-------- MATERIAL SUPPLIED --------
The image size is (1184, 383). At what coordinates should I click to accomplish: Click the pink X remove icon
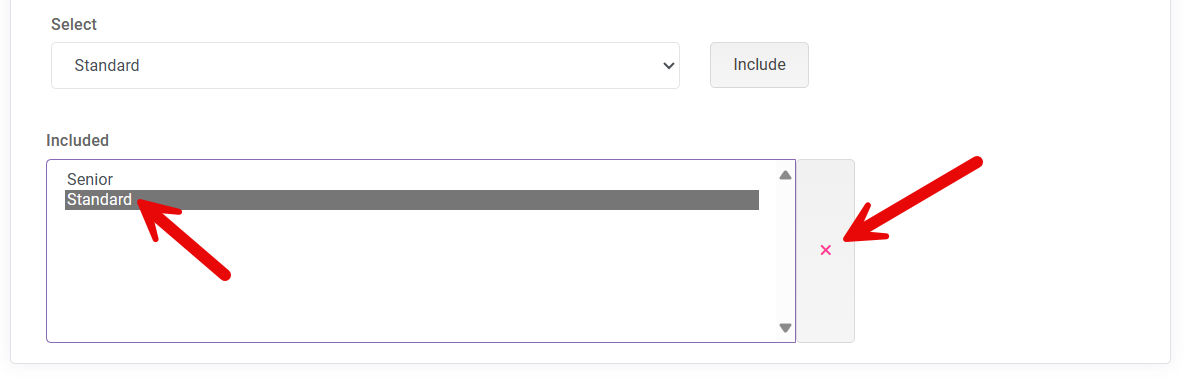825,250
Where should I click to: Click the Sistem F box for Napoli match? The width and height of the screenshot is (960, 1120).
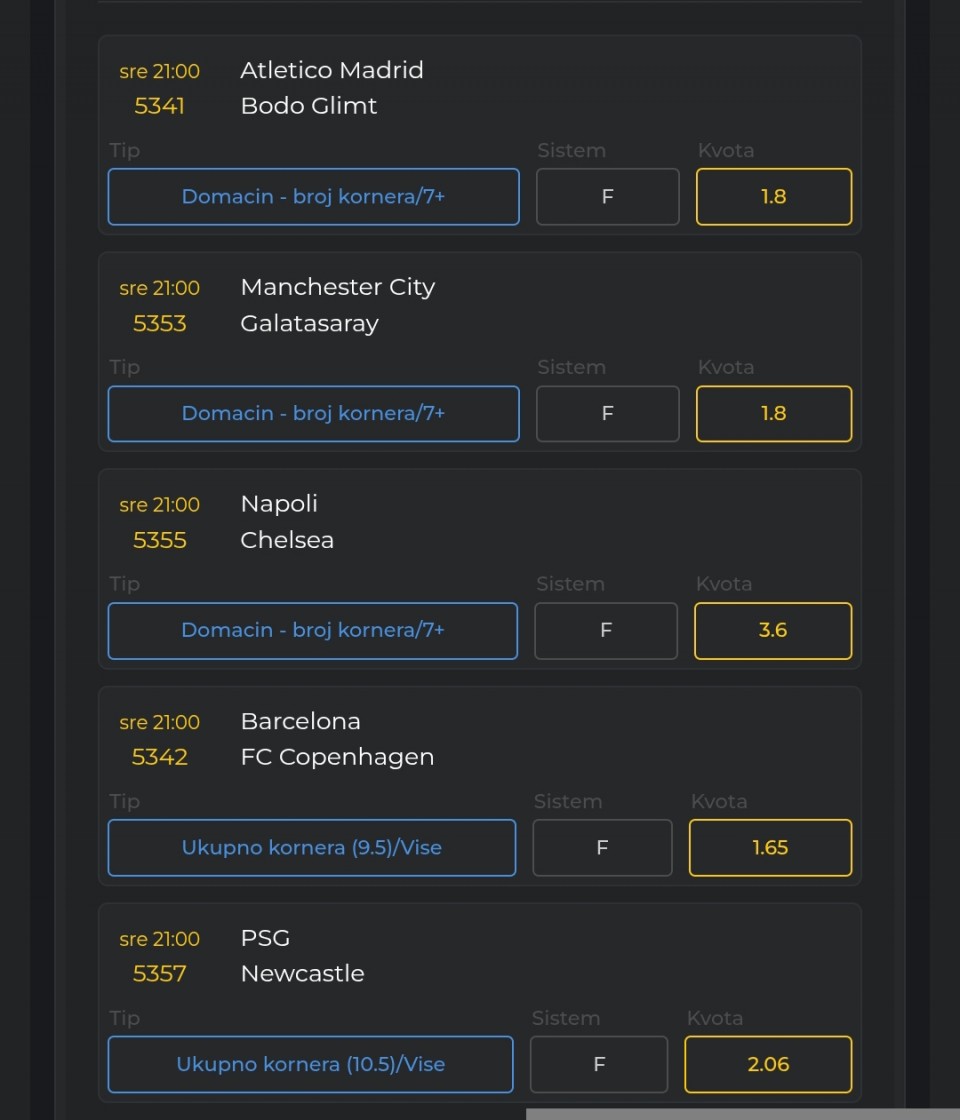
--------
-------- MATERIAL SUPPLIED --------
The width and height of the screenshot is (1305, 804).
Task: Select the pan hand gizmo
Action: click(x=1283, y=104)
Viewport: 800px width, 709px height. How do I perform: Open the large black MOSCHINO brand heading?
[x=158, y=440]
--------
→ EXERCISE DESCRIPTION
Reproduce only the listing lines from the one that contains "The width and height of the screenshot is (1305, 804)." through the one that contains "[x=158, y=440]", inclusive, with "heading" replaced by "title" and every other detail left the same.

→ ANSWER TO THE TASK
The width and height of the screenshot is (1305, 804).
Task: Select the pan hand gizmo
Action: click(x=1283, y=104)
Viewport: 800px width, 709px height. How do I perform: Open the large black MOSCHINO brand title?
[x=158, y=440]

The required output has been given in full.